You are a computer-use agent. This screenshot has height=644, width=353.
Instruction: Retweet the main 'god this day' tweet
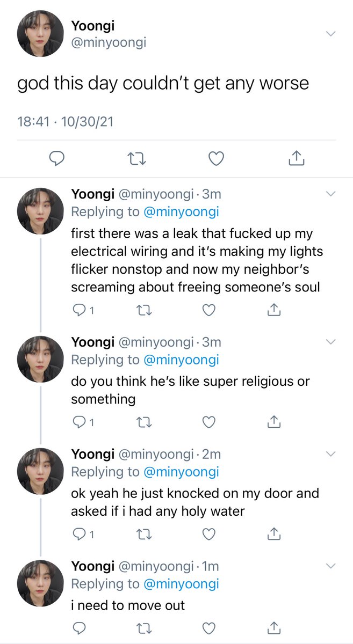click(x=137, y=158)
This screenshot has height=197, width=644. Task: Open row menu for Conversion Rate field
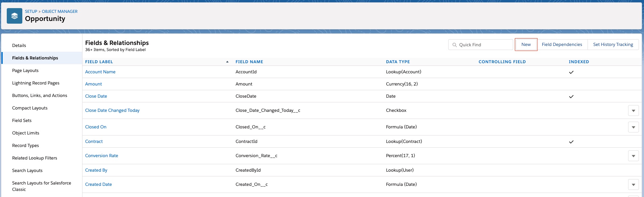coord(633,156)
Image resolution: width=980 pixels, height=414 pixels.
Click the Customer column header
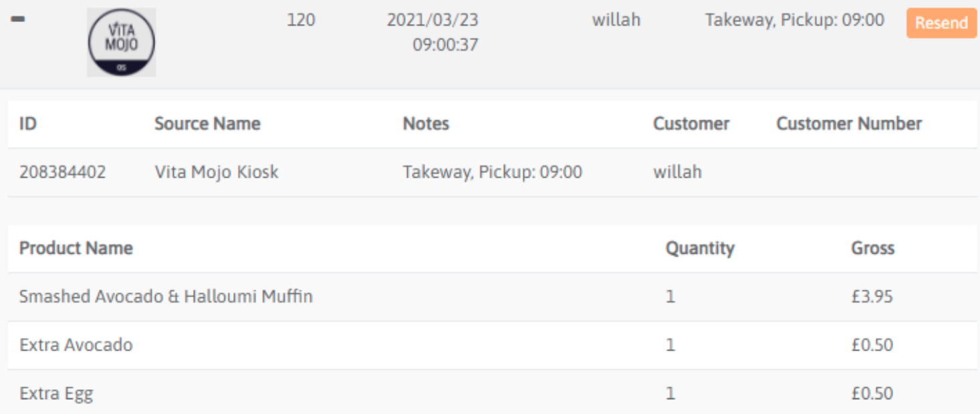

★ ★ ★ ★ ★ ★ ★

**PROBLEM TO SOLVE**: Reproduce all the entries that precede this task, word for word, minus any pictures.

**FINAL ANSWER**:
You are a computer-use agent. This screenshot has height=644, width=353.
Instruction: Retweet the main 'god this day' tweet
click(x=137, y=158)
This screenshot has height=197, width=644. Task: Open row menu for Conversion Rate field
coord(633,156)
Image resolution: width=980 pixels, height=414 pixels.
Click the Customer column header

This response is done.